Let’s be totally honest here, there are only a few industries that have and are having a truly fantastic year in 2020. If you had the foresight to participate in the crypto industry, you will now most likely be starting to feel rather uncomfortable. That is okay, its actually a nice problem to have!
So then, how do you solve the problem?
As called out in the title of this article, taking profits and having a plan on your exit is an important part of investing. The uncomfortable feelings experienced by investors during the selling process seem massively more amplified than when the original buying takes place. Fear and greed are powerful emotions, and those without a plan will often make the wrong decision.
1) Acknowledge that an exit strategy is needed
The key here is simply to acknowledge that when you put on a trade or make an investment you need to think about the exit too. Taking profit is a key element of investment success because it is the only moment when an investor actually realizes a profit. Any floating or paper profit from an open investment means nothing until it is closed and booked.
2) Identify your reward to risk (r:r) ratio
Your profit objective (exit price) is just as important as defining what you are risking (stop-loss placement). Both aspects are integral parts of the reward to risk (r:r) ratios. This ratio analyses and determines the balance between the potential profit and the potential loss of the trade. A conservative (r:r) ratio is 2:1 and an aggressive ratio is often north of 4:1
3) Set a target price (or multiple targets) and document what you are going to do when it’s hit
So now that you have decided on a (r:r) ratio and set your target or target prices, make sure that you document what you plan to do when these prices are hit. It is not unusual for investors to have multiple targets for one purchase. See our worked examples below
4) When your targets are hit, ACT as per your plan!

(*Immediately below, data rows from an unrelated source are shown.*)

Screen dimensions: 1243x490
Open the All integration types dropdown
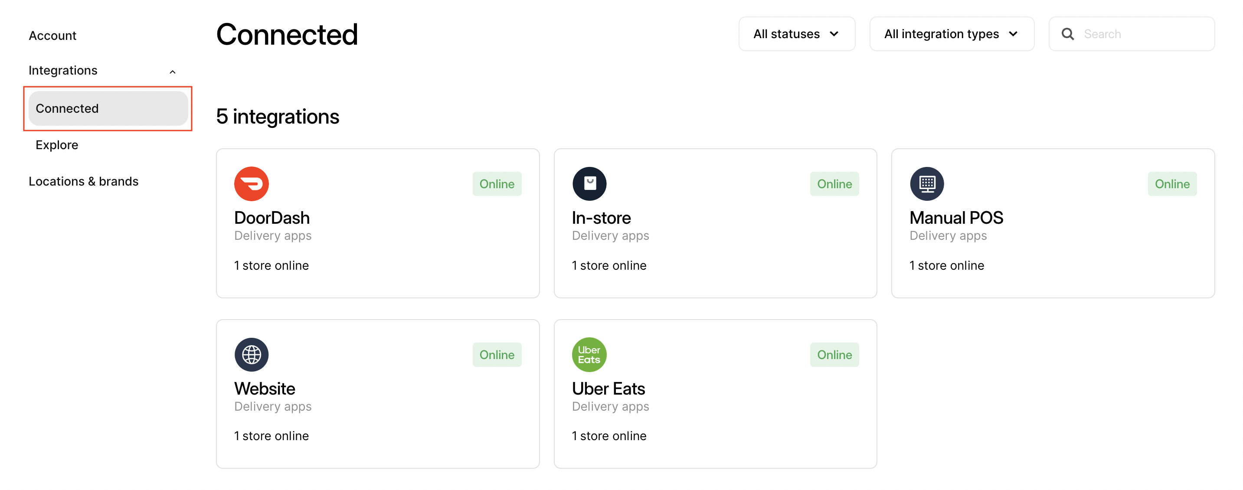coord(951,34)
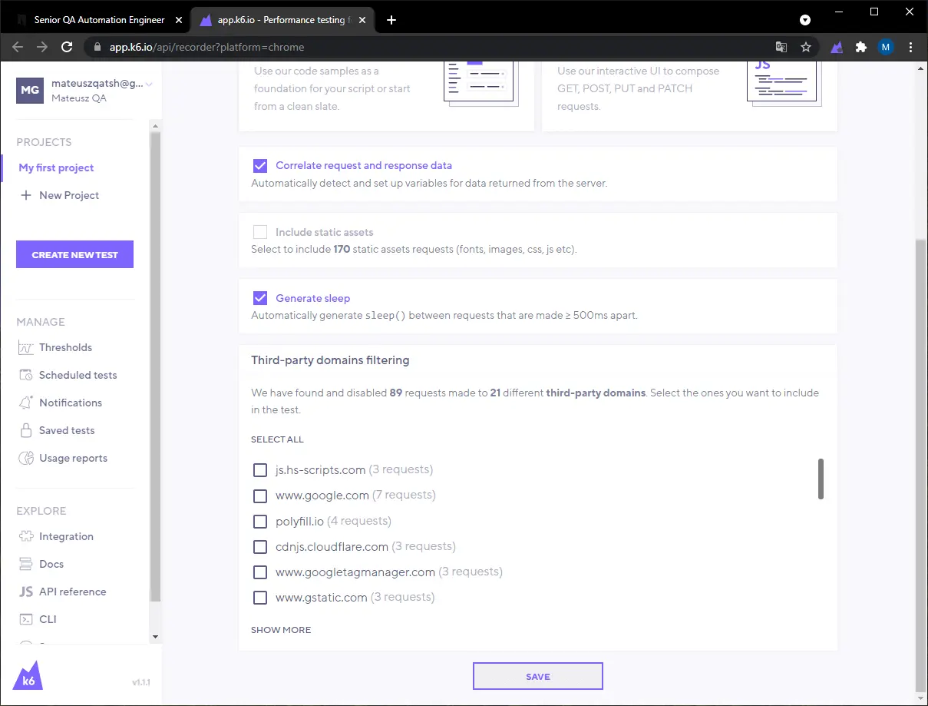Disable the Generate sleep checkbox

tap(260, 298)
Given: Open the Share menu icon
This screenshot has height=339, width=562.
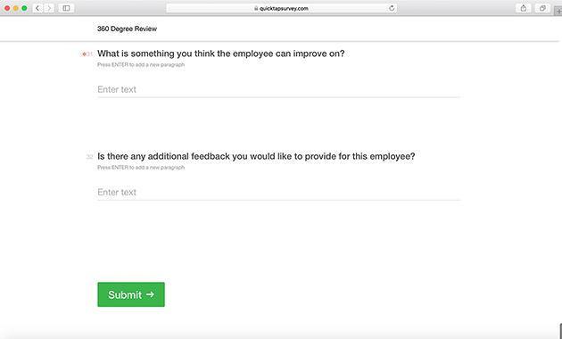Looking at the screenshot, I should tap(524, 8).
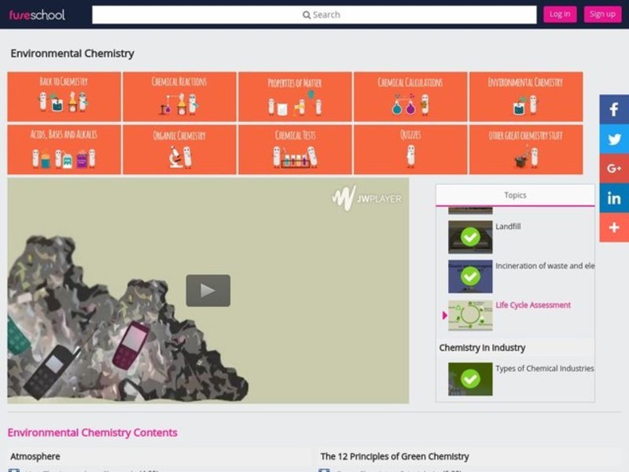
Task: Open the Chemical Tests category tile
Action: [293, 149]
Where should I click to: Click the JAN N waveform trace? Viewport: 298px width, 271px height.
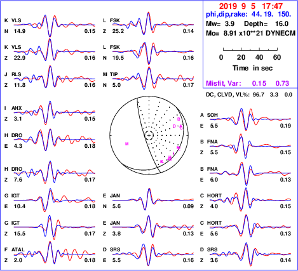click(x=153, y=199)
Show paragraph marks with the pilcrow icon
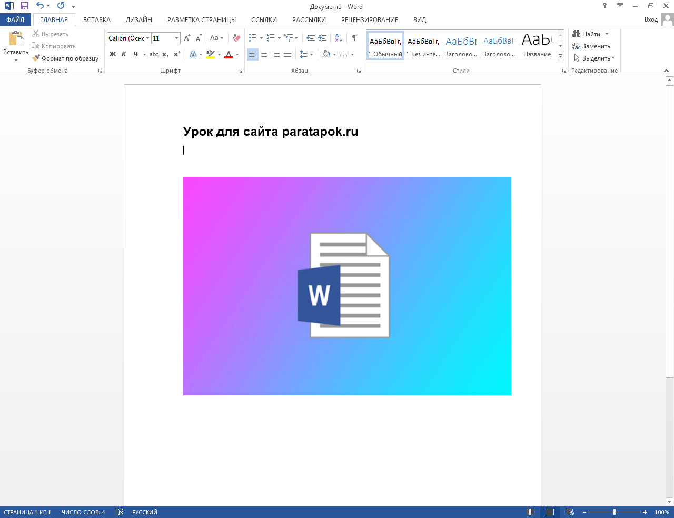This screenshot has width=674, height=518. click(355, 38)
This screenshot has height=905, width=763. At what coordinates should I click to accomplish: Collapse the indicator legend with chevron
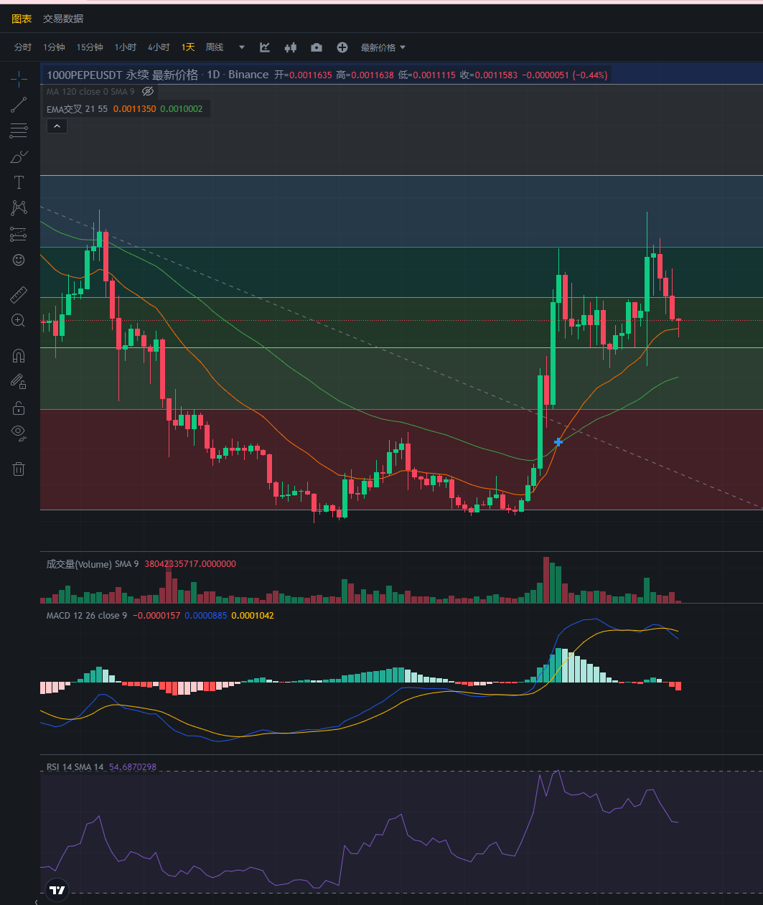(57, 126)
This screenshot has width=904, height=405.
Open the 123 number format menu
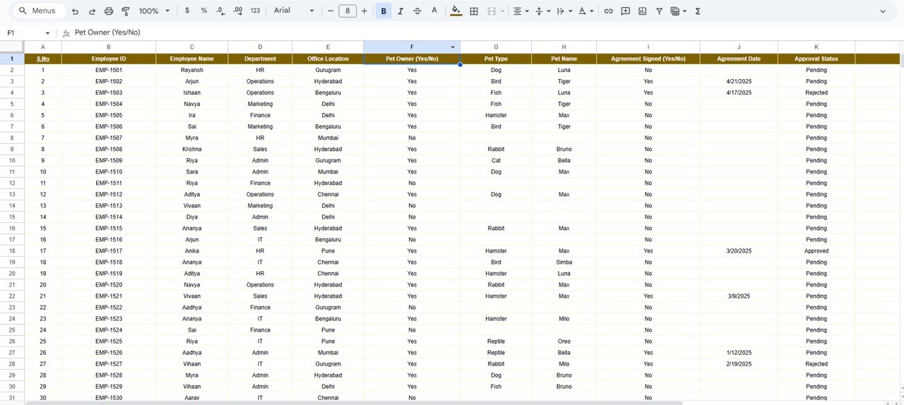pos(255,11)
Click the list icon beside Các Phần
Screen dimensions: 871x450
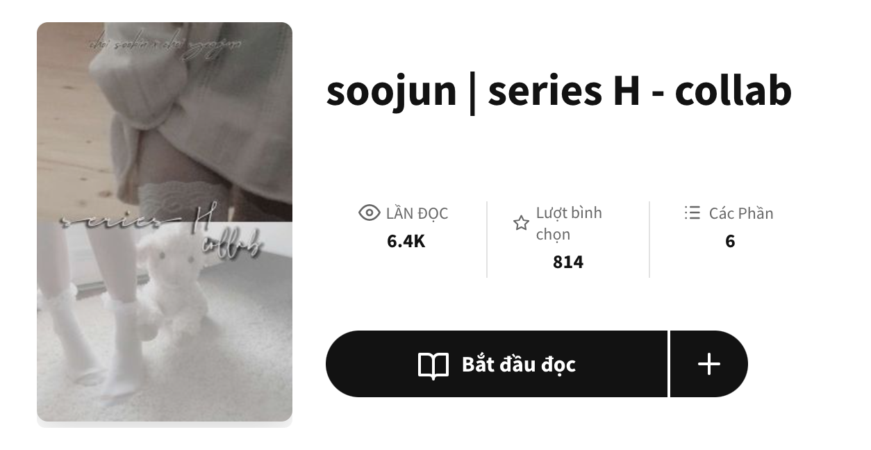coord(692,213)
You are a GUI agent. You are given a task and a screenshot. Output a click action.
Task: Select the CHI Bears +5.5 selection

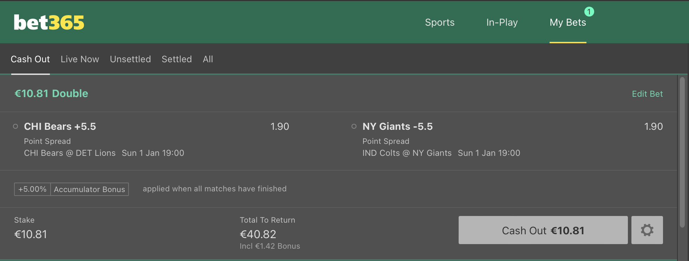[60, 127]
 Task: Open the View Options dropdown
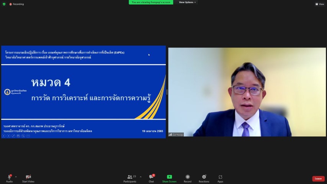pyautogui.click(x=187, y=2)
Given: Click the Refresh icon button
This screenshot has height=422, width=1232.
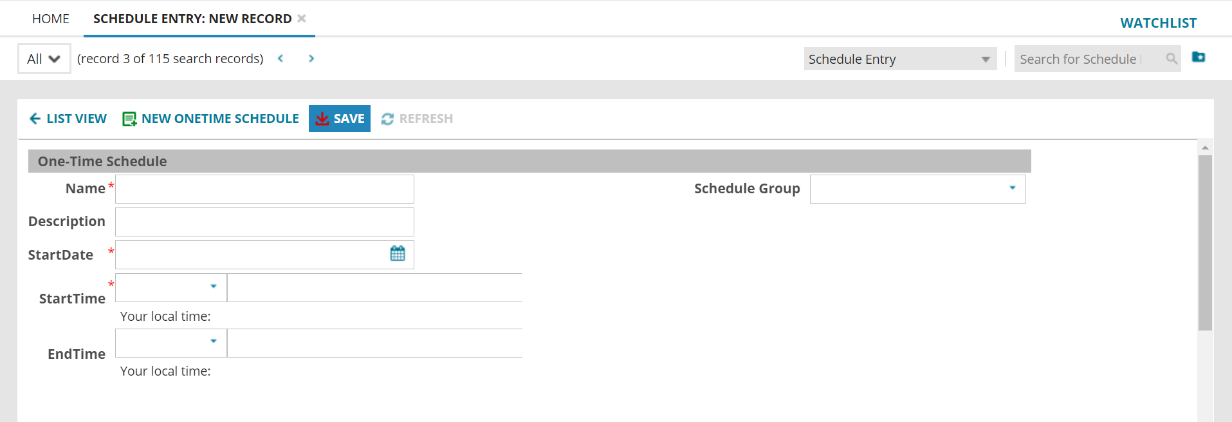Looking at the screenshot, I should point(387,119).
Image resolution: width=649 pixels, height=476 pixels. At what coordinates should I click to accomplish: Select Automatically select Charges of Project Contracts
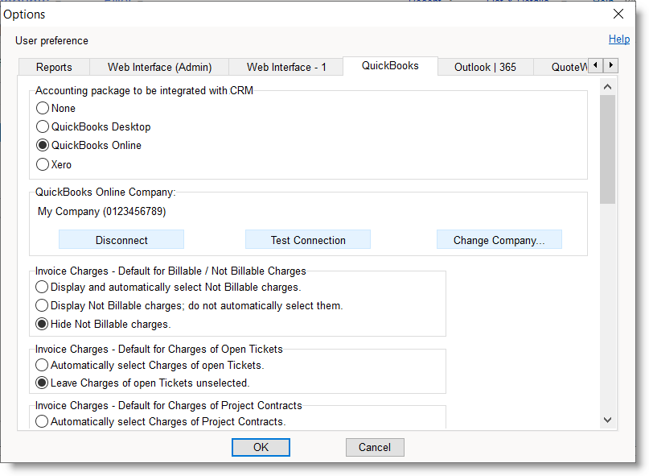point(43,421)
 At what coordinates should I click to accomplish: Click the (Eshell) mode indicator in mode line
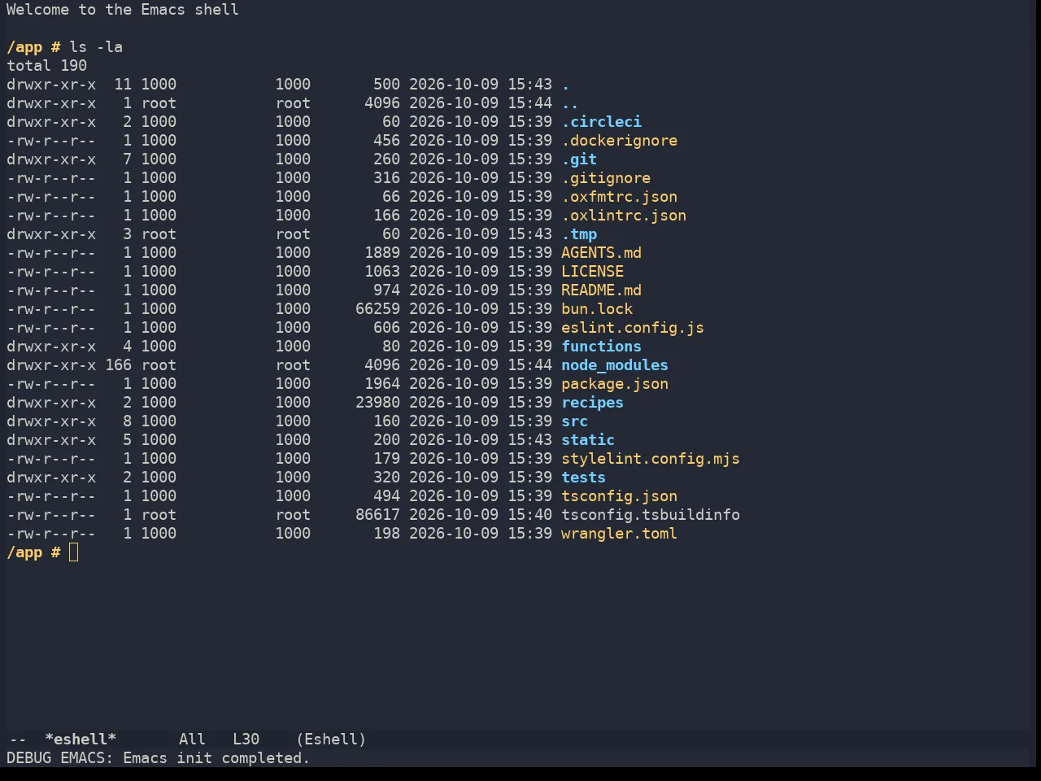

ACT, ACT ACT - Do not deviate from the plan, the plan was made when you were thinking clearly. Don’t let the extreme fear and greed emotions take over - follow the plan.
Please note the below is not investment advice
Example 1 - Simple (r:r) Ratio
From our earlier article, we worked on an allocation of 5% of our entire portfolio to crypto. We decided to invest 5k of our original 100k to crypto. We then decide that we will risk 50% of this (our risk is 2.5k) and we will take profit at 10k (5k profit) - our r:r is 2:1.
The major push back on the above strategy is that if the asset goes higher to say 20k, people will always feel they have missed out. The reality is that they havnt’t missed out at all. They took a investment, and it made 100%** (5k Profit/5k Initial Investment) x 100 . With bonds yielding less that 1%, its more than you will earn in bonds in 100 years
Example 2 - Stay in the game, multiple targets
One very effective method used in venture capital is to sell half the position on a double. The remaining position is then halved again and sold when the price doubles, this continues until it is not practical to halve the asset. The strategy ensures that you always have skin in the game. From our original example of 5k investment into crypto, lets say the basket price was $5, you would have 1000 allocated to your account. When the asset reaches a value of 10k or a basket price of $10 you would sell 500 (half of your 1000) at 10$ for a profit of 5k.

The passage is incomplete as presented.